While the music maintains a freshly waxed gleam, at turns, Snarls’ words tend to be more fractured, documenting the ways people are able to reshape themselves into something new and beautiful after having fallen to pieces, like shards of mirrored glass made into a glittering disco ball. Witness “One Wish,” where White sings of “healing my fragments,” or the album-closing “What’s Inside of Me,” a comparatively reflective turn that finds the singer lingering on the scars left behind. Then there’s the Hall-penned “Eternal Flame,” which posits that the anxieties and cravings that can go hand-in-hand with new sobriety are preferable to falling prey to complacency, these temporary discomforts creating a pathway for the best version of yourself to surface.
“It’s definitely the most real, raw song I’ve ever written, and it’s really interesting to hear it all laid out before me,” Hall said. “It’s a part of me being left behind, but in a good way, like it’s being shed.”

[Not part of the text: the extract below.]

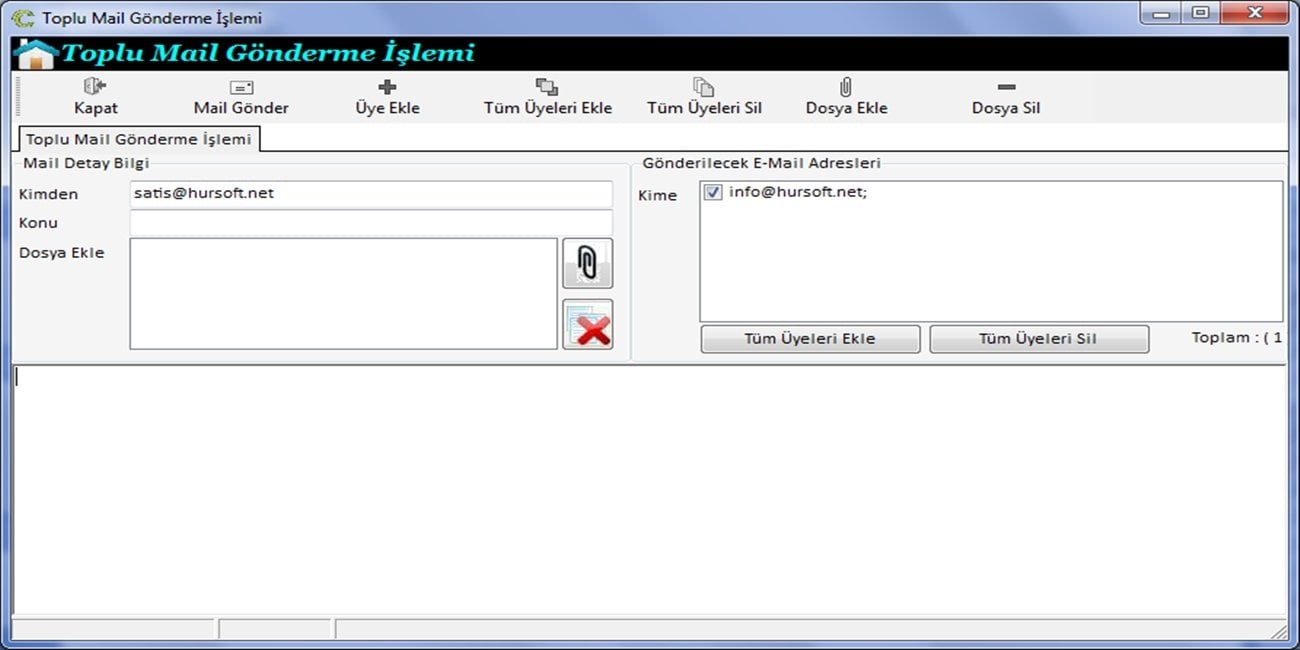Click the Kapat exit icon in toolbar
Viewport: 1300px width, 650px height.
(x=95, y=87)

White said “What’s Inside of Me” emerged from a similar stretch of introspection, written last fall as she confronted the parts of herself that she felt “most uncomfortable knowing,” as she explained it. “We all have our flaws, and everybody has their fatal flaws that they’re sort of afraid to face,” she said. “And that song, especially, is within the context of relationships and … letting someone know you again after having your heart broken by this second party. … It’s about allowing yourself to let that curtain down again, and to let someone see you and still love you through your trauma, through your bad habits, through whatever it is.”
Collectively, the members of Snarls have come to view the concept central to In Heaven There’s Rainbows – that people are a collection of fractures, failures, and misgivings that only serve to make them stronger and more beautiful – as reflective of the band’s evolution over the past couple years. “We were going through a lot. And we got a new drummer – shout out Mike [Taddeo],” Martinez said. “And while the core of Snarls was never broken, we were fragmented, in a way. Writing these songs was definitely us getting our priorities straight, putting the pieces back together, and becoming a full unit again.”
Taddeo’s arrival proved perfectly timed, the drummer joining the fold at a point when the founding members were beginning to experiment with a harder-hitting sound. “We were extremely ready to embrace Mike’s playing,” Martinez said. “He comes from a background of making heavier music, and we were really excited and inspired by that while writing the new songs.”
And yet, the core vision the musicians have for the band remains essentially unaltered from their teenaged days. “Throughout the years, we’ve repeatedly touched base, like, ‘Hey, we’re still good, right? We’re all still feeling it? We all still have the same goal?’” Martinez said. “From the beginning, it’s always been like, we’re besties, we want to write music together, we want to be fulfilled by writing music, and we want to travel as much as we can playing that music. That was the goal from the start, and it’s still the goal today.”